**Material provided**:
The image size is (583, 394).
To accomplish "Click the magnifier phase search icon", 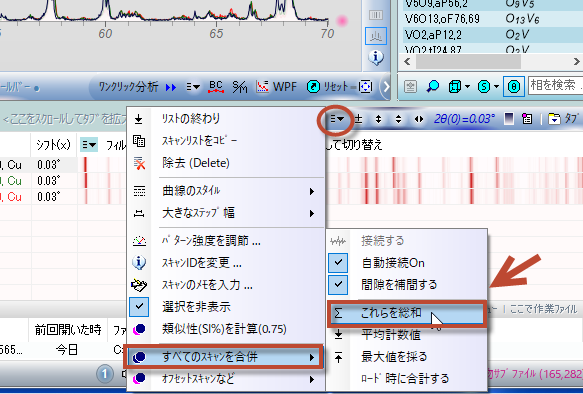I will (x=432, y=87).
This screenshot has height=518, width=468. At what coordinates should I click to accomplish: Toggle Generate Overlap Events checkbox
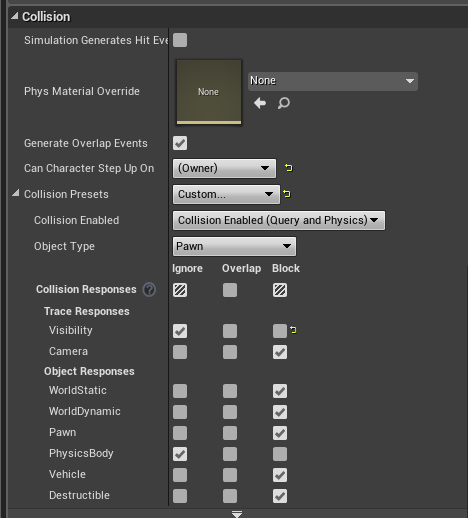(x=180, y=143)
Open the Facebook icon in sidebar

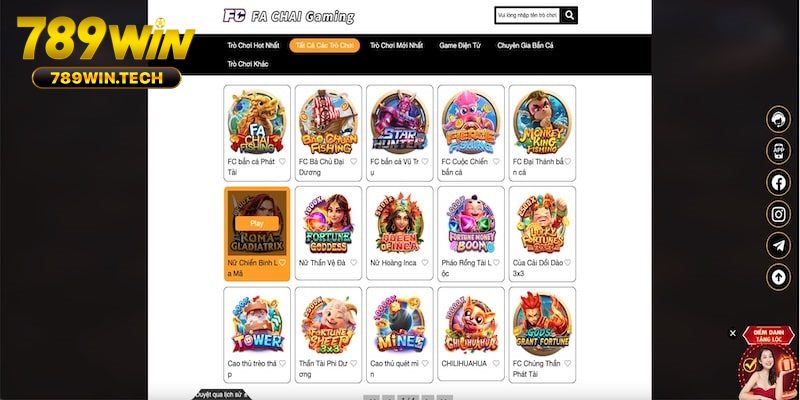point(778,183)
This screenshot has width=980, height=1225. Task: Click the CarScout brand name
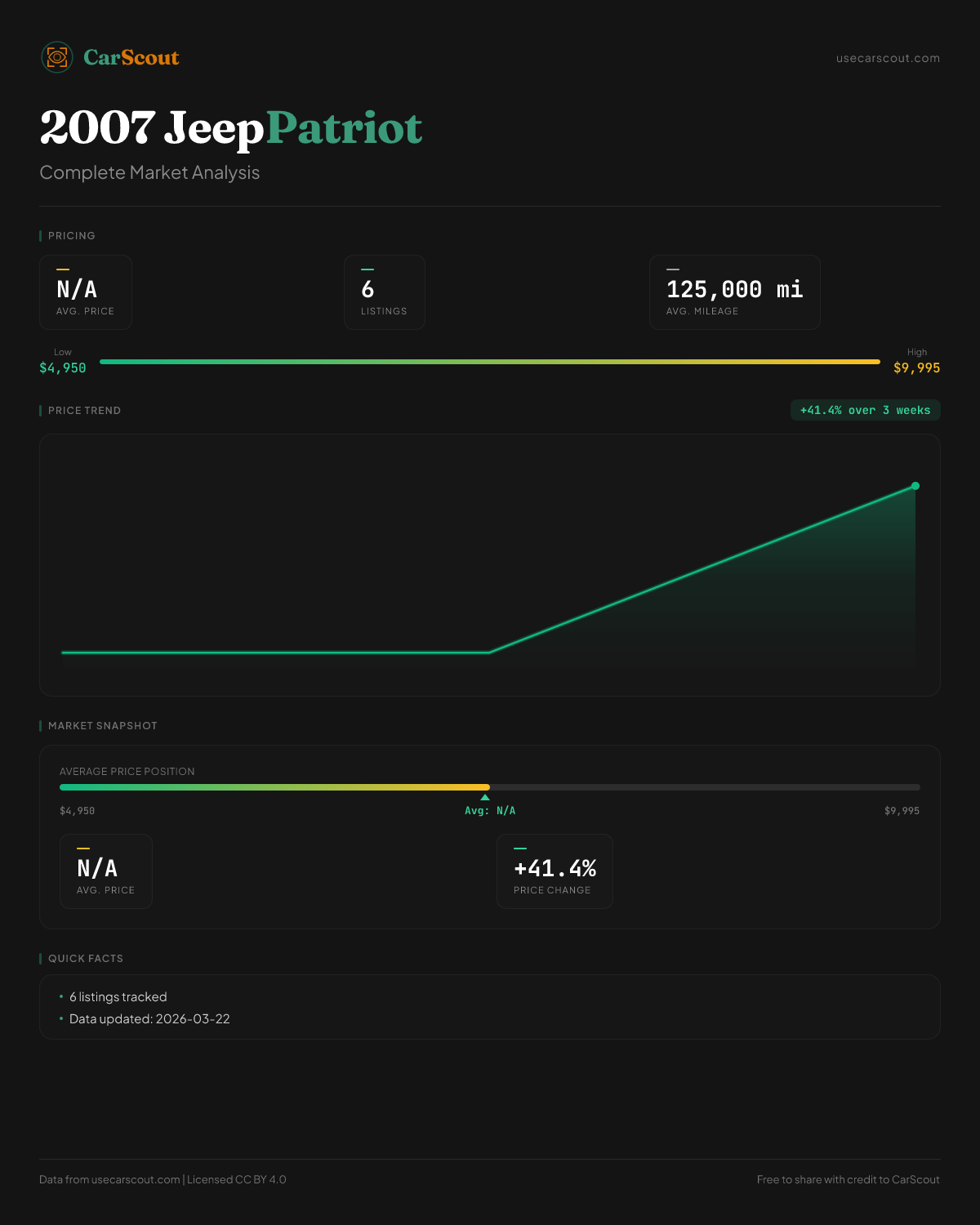tap(131, 57)
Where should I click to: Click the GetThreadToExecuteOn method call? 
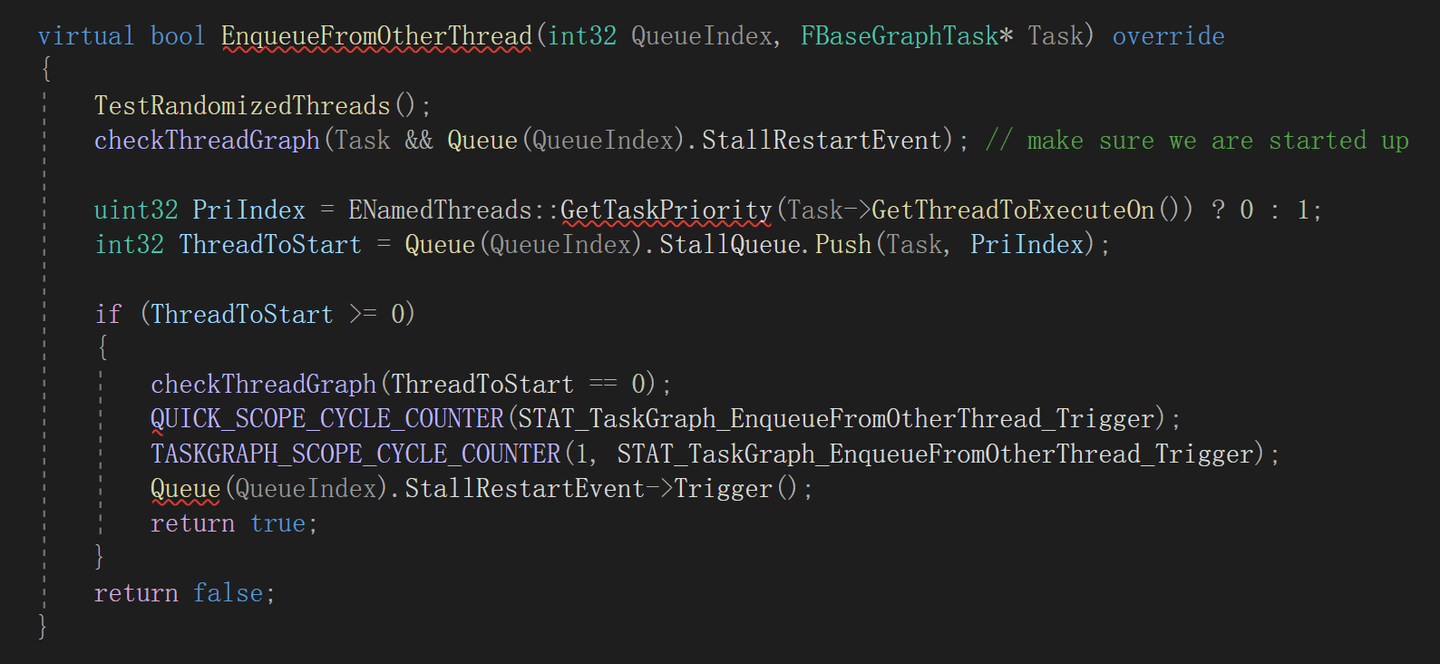[1013, 211]
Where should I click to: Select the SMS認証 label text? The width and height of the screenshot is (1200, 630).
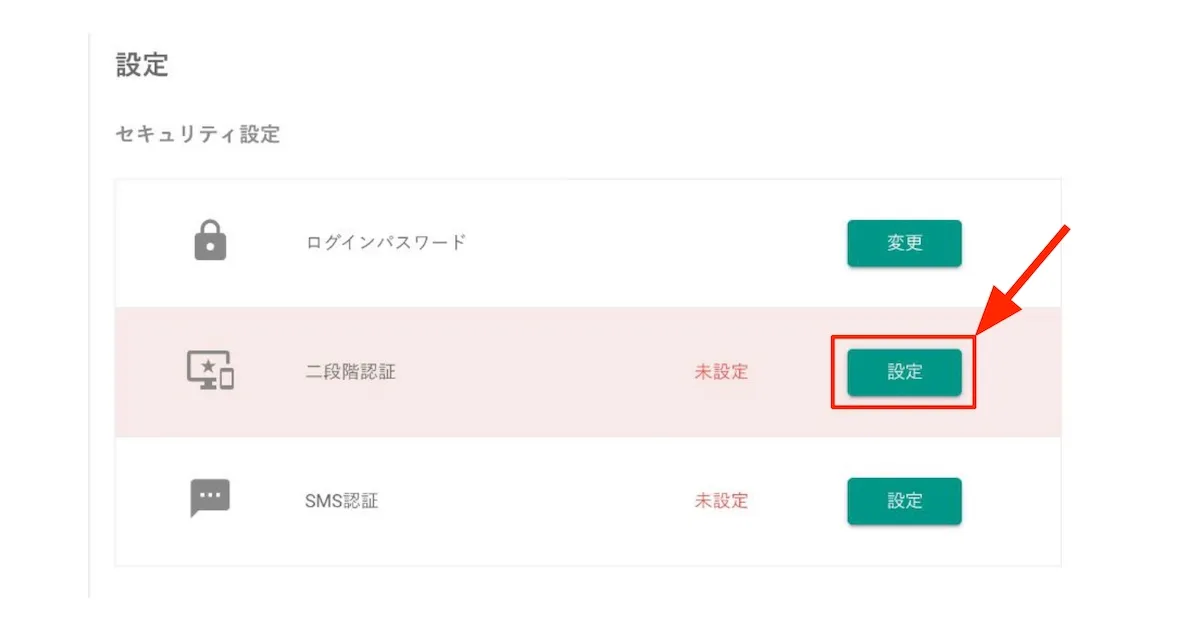341,501
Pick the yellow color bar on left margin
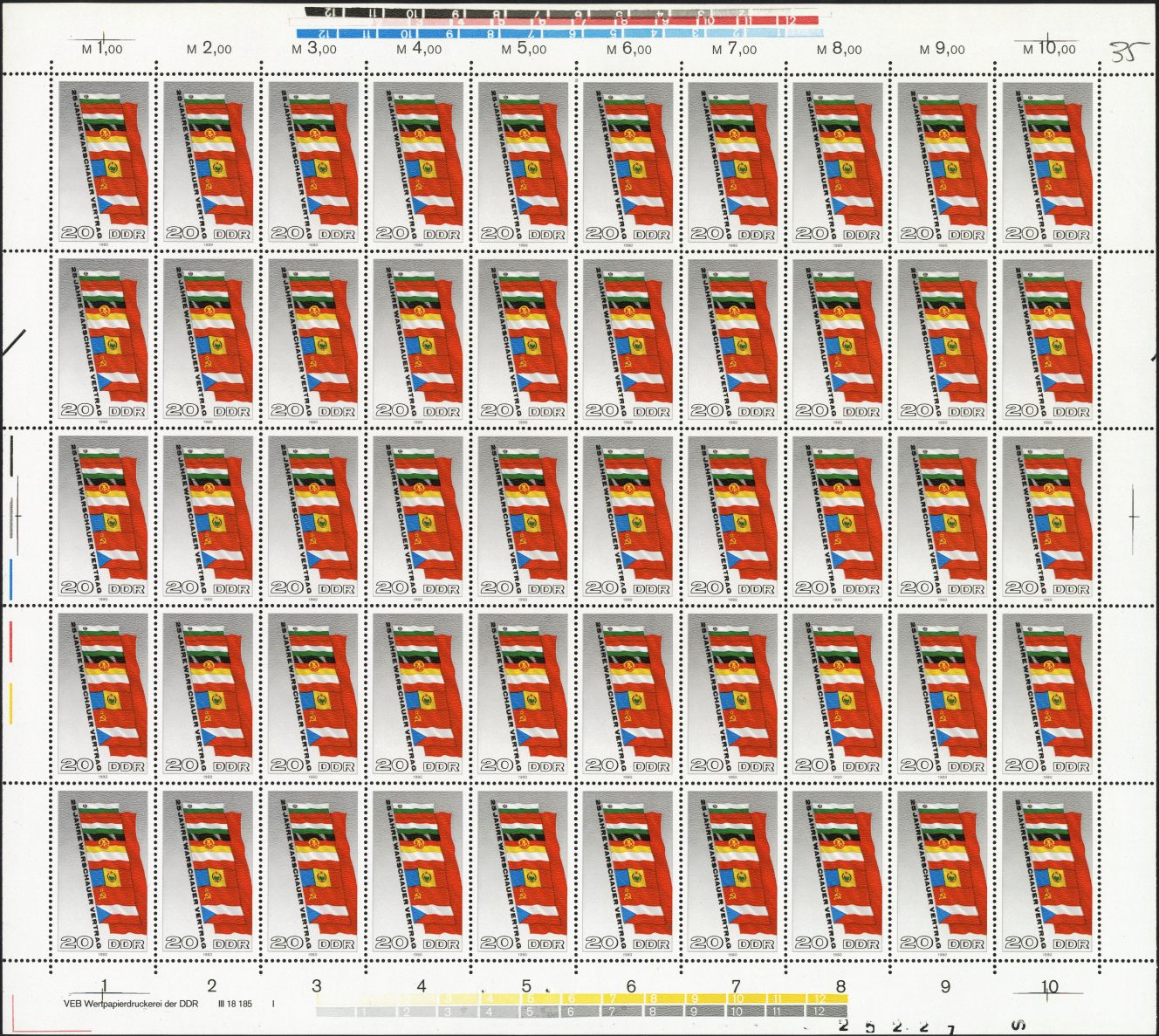 (11, 703)
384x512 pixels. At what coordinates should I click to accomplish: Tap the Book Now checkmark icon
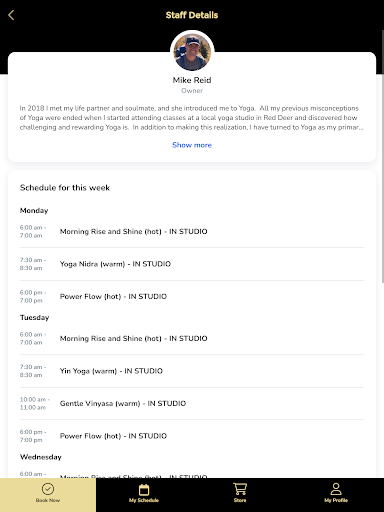48,489
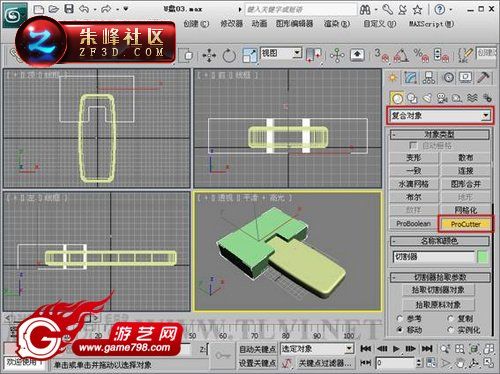
Task: Select the Move tool in toolbar
Action: pos(209,55)
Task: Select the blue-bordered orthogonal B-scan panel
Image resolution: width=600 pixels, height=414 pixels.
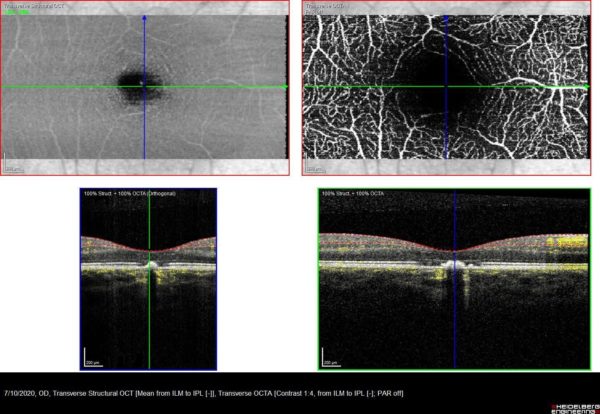Action: 110,300
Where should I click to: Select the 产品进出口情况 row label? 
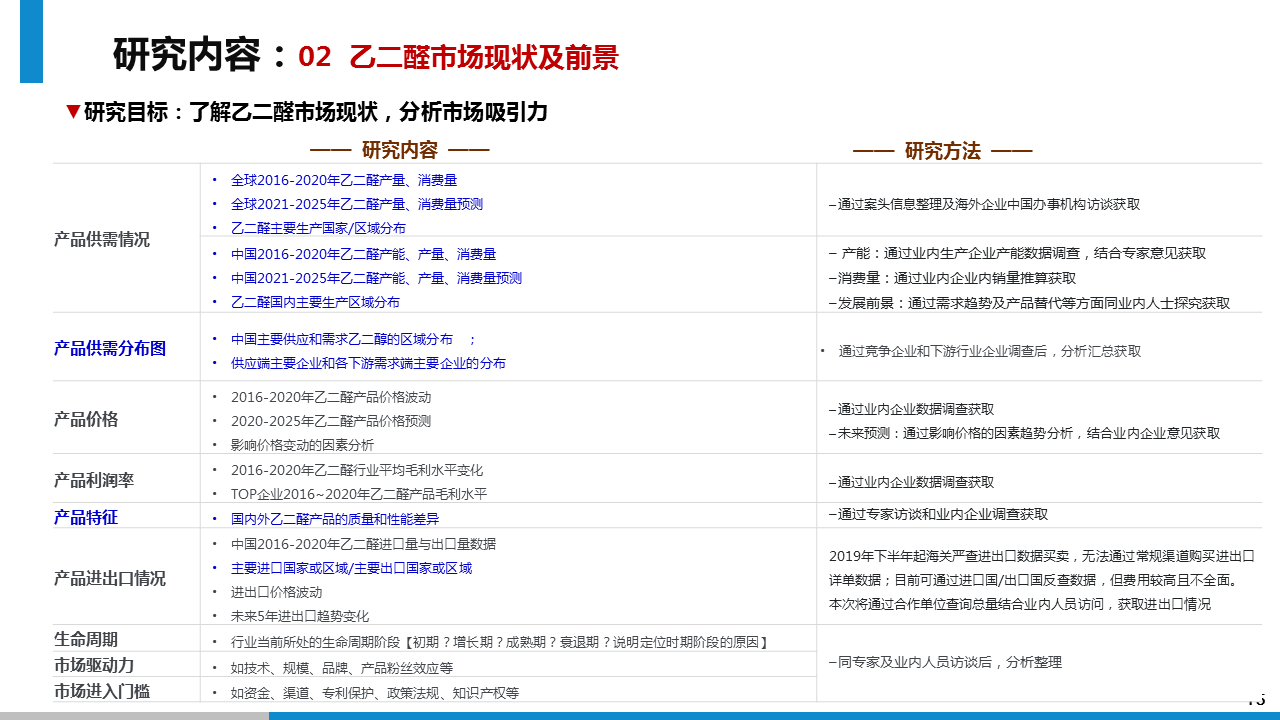[x=110, y=578]
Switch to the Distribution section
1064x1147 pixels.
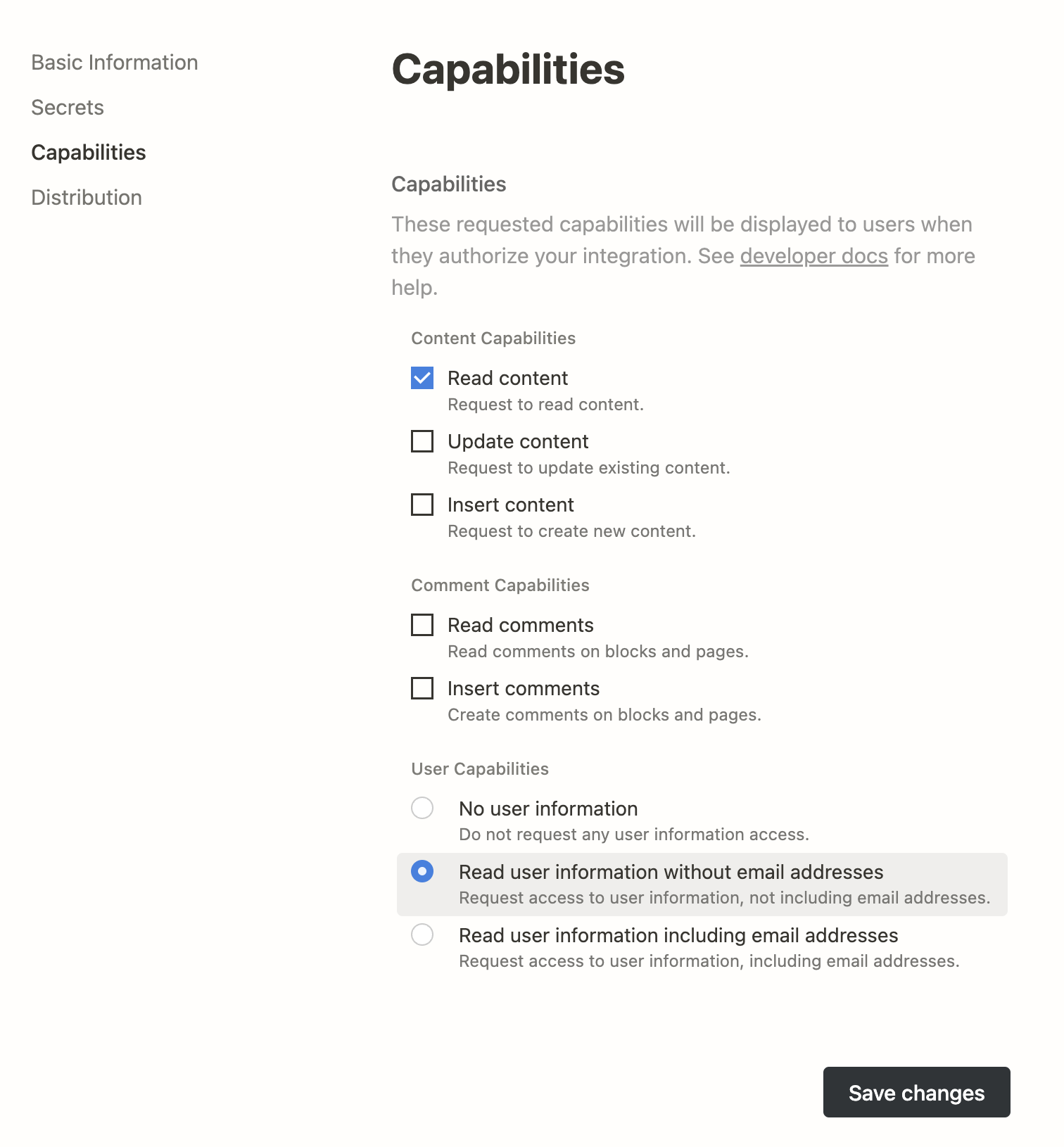pyautogui.click(x=87, y=198)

**Work request**: Restate word for word, and only, the lines from the line that contains "Task: Select the blue-bordered" through the end of the data, both included; pictures are not part of the copy.

**Your response**:
Task: Select the blue-bordered orthogonal B-scan panel
Image resolution: width=600 pixels, height=414 pixels.
Action: 110,300
Where should I click to: Select the 产品进出口情况 row label? 
[x=110, y=578]
Switch to the Distribution section
1064x1147 pixels.
pyautogui.click(x=87, y=198)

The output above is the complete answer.